TASK ▸ In the forum post about the climbing accident, how soon after it was put in was the upper rap anchor chopped?

PROVIDED PASSAGE ▸
########################################

This was a terrible accident with very unfortunate timing in regards to the the actions by the rangers. I'm not familiar with the route but my husband has climbed it. It sounds like the upper rap anchor was chopped within days of it getting put in so I don't really think there was an expectation of being able to use it. Tyler had likely planned his descent regardless. The new anchor may have prevented him from being in the line of fire once the fatal rock was kicked loose, but we don't know if he would have even used that anchor. The temperament of that particular gully is well known and I think, we, as climbers, have to accept these risks.

The lower anchor at the horn sounds very necessary given the loose block and (from the husbands account) a total lack of alternate egress. Sounds like that one should be replaced. Edit to add: that one's definitely a ticking timebomb of death+ massive lawsuit at this point.
neebee

Social climber
calif/texas
Nov 20, 2013 - 10:18am PT
hey there say, studly... me too...

########################################

DATA ▸
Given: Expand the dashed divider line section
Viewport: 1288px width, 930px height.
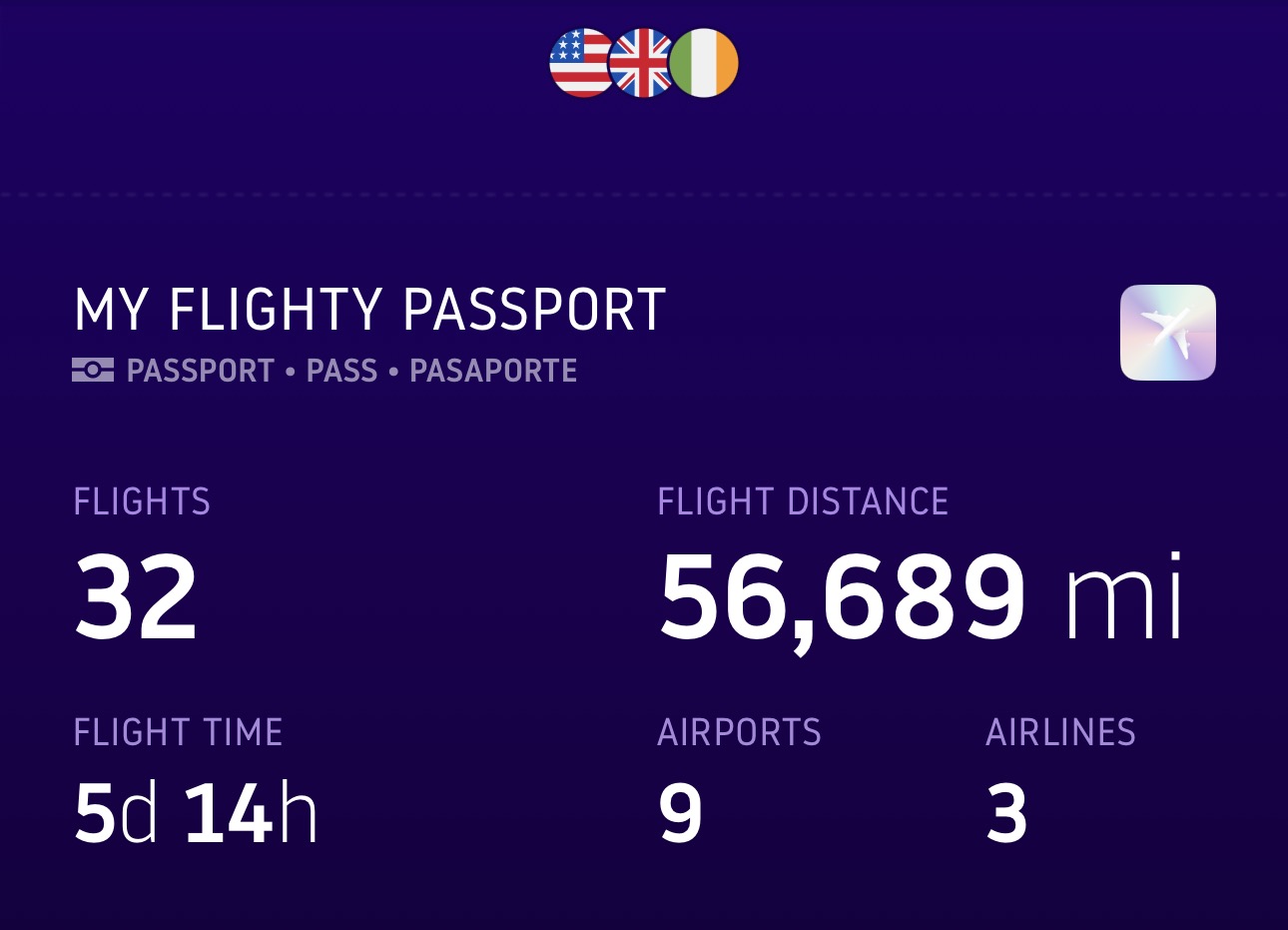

########################################

RIGHT ANSWER ▸ Within days of being put in.